You know it kind of bugs me (Score:5, Insightful)
There's just something uniquely fucked up about a clearly substandard product that exists specifically to cater to someone who can't just uninstall Facebook and twitter, and again I am not blaming people for that Lord knows I have my own mental issues as my detractors will no doubt a test to. But there's something really fucked up about selling what's very obviously a $150 device, I mean for fuck sakes it's a cheap Media tech phone with a cheap display, and charging a premium because the phone blocks apps that the person buying it knows they can be tricked into installing even though those apps make their lives objectively worse.
It's also possible that this is going to get marketed to kids but again you have a bunch of people doing a fucked up thing and another bunch of people selling a product to solve the problem caused by the first fucked up thing.
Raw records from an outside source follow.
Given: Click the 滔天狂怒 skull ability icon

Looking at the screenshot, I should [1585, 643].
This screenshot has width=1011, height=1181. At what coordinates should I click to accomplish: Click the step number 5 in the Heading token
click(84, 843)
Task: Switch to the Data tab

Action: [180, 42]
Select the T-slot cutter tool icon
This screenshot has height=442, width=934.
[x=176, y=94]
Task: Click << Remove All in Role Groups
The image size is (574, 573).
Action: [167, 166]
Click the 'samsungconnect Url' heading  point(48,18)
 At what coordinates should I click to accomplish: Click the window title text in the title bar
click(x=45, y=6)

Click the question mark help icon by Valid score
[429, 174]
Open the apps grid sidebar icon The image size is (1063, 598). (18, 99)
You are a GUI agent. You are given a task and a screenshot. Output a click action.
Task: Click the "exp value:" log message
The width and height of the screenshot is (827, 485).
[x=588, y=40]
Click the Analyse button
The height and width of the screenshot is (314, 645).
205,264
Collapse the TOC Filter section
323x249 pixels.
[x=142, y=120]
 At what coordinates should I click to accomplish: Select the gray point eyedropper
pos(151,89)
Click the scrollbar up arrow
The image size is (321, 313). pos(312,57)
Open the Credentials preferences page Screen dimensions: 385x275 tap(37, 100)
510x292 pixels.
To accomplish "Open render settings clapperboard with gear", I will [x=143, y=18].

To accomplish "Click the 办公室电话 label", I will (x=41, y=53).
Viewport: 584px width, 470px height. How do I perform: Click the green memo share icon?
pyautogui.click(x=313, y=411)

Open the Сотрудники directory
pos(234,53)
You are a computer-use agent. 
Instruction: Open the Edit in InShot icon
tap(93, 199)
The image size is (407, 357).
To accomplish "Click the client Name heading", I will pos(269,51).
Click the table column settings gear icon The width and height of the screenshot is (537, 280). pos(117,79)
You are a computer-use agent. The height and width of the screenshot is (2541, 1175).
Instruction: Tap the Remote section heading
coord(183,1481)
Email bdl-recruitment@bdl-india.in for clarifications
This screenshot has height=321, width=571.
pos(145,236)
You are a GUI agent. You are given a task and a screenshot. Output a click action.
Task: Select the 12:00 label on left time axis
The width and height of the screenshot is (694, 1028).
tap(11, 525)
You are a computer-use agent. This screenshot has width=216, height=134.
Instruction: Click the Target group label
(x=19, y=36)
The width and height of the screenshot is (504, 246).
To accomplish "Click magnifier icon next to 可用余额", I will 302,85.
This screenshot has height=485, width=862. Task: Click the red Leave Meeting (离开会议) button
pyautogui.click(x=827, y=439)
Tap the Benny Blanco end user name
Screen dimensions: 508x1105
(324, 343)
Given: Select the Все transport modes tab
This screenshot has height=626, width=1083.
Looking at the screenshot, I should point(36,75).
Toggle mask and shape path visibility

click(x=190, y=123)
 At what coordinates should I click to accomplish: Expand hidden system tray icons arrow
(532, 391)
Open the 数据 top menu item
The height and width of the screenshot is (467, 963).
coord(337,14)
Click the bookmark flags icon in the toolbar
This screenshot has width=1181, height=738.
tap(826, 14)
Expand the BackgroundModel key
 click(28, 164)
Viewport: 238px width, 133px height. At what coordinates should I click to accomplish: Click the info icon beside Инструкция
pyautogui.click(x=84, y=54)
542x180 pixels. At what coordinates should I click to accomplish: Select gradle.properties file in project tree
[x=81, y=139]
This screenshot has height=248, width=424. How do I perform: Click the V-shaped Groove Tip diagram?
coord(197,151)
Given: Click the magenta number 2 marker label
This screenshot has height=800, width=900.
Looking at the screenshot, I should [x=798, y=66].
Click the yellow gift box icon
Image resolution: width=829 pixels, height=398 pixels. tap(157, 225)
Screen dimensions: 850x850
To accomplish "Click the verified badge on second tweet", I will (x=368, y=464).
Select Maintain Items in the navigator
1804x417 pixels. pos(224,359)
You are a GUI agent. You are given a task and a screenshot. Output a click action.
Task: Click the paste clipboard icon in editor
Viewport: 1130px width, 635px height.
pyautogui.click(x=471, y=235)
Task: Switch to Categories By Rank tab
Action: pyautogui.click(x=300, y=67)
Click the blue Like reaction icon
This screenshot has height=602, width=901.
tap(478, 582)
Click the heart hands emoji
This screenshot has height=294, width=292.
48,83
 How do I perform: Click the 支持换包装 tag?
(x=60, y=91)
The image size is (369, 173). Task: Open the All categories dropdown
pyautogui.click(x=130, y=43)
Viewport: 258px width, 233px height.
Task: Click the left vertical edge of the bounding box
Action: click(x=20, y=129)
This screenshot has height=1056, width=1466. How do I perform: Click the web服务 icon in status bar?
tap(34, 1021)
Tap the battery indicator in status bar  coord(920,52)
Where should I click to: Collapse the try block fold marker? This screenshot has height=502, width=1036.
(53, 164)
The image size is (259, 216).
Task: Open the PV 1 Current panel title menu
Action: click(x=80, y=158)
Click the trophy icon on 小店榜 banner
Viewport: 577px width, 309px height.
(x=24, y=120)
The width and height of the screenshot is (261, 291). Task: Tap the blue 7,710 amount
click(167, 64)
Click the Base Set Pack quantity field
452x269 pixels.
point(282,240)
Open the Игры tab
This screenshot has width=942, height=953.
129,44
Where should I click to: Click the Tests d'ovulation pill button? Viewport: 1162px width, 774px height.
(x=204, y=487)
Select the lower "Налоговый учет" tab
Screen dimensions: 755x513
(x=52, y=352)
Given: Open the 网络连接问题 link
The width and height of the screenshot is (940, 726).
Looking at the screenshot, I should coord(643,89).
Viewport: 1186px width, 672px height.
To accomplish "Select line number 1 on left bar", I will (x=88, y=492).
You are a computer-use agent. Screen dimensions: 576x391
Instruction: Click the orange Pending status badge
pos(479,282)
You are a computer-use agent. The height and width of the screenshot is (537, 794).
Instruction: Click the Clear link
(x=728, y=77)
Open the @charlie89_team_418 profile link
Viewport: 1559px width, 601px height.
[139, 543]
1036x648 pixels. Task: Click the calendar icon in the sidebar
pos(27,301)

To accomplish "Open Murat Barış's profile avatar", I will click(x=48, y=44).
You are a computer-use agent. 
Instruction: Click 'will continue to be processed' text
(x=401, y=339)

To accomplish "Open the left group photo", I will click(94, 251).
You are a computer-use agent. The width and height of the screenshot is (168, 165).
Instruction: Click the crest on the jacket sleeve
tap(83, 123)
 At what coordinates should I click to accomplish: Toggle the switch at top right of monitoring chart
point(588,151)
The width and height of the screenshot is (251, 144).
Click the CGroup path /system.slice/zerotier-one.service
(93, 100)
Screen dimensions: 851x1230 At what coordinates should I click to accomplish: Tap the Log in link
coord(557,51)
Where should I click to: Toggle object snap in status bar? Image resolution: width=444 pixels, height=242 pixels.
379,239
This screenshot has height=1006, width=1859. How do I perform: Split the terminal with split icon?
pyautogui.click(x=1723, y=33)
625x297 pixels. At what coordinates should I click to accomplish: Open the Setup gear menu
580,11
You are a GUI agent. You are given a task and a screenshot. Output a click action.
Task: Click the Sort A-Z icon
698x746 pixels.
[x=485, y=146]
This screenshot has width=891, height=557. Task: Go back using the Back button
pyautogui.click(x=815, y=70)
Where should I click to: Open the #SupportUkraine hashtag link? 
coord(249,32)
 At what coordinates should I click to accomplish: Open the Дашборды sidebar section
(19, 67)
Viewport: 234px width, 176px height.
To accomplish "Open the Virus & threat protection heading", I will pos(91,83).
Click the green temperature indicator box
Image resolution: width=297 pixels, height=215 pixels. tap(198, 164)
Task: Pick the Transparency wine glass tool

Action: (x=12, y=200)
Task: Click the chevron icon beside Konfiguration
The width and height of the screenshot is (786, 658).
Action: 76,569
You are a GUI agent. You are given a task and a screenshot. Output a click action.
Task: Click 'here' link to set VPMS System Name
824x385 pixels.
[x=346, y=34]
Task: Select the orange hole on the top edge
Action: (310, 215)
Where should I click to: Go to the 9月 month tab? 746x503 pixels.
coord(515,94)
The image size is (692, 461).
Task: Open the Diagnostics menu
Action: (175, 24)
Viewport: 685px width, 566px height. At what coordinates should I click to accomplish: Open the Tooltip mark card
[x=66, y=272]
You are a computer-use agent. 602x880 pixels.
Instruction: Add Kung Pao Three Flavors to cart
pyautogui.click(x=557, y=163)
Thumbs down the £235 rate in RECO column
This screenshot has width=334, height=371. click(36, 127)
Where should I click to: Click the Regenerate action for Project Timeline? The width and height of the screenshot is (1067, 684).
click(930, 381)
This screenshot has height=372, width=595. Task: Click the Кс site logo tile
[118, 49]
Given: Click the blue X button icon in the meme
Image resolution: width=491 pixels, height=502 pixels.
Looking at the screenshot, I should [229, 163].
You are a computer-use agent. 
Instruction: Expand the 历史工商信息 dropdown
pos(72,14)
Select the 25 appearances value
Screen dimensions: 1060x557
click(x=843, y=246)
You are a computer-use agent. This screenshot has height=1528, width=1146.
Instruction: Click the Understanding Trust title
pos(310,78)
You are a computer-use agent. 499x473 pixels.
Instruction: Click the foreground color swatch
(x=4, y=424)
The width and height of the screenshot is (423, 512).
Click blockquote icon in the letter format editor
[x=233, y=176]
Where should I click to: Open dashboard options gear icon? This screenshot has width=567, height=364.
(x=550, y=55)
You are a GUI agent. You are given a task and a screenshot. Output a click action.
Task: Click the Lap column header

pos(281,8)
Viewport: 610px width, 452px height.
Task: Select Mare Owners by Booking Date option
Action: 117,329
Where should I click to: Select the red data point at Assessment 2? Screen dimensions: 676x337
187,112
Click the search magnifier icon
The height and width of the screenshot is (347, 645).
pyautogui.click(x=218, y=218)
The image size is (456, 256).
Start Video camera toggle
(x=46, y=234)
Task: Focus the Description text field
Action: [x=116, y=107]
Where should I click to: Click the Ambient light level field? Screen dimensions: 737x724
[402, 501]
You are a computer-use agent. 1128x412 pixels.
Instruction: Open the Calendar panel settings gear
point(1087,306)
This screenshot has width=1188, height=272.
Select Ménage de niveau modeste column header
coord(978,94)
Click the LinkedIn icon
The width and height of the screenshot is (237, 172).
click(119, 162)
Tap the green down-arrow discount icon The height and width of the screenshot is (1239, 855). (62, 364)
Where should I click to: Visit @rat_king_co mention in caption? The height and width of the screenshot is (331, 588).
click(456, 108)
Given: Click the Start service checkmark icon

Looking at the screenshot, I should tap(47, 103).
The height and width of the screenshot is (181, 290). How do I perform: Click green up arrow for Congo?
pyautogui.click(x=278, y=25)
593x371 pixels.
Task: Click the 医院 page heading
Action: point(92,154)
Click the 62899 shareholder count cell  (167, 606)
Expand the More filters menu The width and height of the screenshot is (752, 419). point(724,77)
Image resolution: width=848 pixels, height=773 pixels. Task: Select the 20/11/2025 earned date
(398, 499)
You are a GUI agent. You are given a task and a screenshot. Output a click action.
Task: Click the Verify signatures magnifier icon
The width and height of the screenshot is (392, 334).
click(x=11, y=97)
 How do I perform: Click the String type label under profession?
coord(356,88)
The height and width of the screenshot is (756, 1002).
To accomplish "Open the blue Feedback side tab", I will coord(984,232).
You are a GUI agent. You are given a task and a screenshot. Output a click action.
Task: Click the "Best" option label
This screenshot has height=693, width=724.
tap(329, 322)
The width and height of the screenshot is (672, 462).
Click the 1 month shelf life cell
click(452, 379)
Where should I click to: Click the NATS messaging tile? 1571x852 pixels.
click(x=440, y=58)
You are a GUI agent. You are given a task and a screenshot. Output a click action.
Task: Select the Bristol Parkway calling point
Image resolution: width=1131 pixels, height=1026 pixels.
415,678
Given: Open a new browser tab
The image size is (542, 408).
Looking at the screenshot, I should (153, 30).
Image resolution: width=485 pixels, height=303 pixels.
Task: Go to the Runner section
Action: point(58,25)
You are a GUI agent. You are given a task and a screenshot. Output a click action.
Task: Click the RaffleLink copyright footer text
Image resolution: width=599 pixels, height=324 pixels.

How about we just don't do the fucked up things in the first place?
It really is peak capitalism though I'll give them that. One group of capitalists Selling me a substandard solution to a problem created by another group of capitalists.
Re: You know it kind of bugs me (Score:2)
Re: You know it kind of bugs me (Score:5, Informative)
Phones that run stock Android are usually pretty good at letting you uninstall/disable anything you don't want. On the iOS side, Apple is also pretty good about letting you get rid of the preloaded apps (which are all first party - Apple doesn't allow preloaded 3rd party bloatware) you have no interest in using.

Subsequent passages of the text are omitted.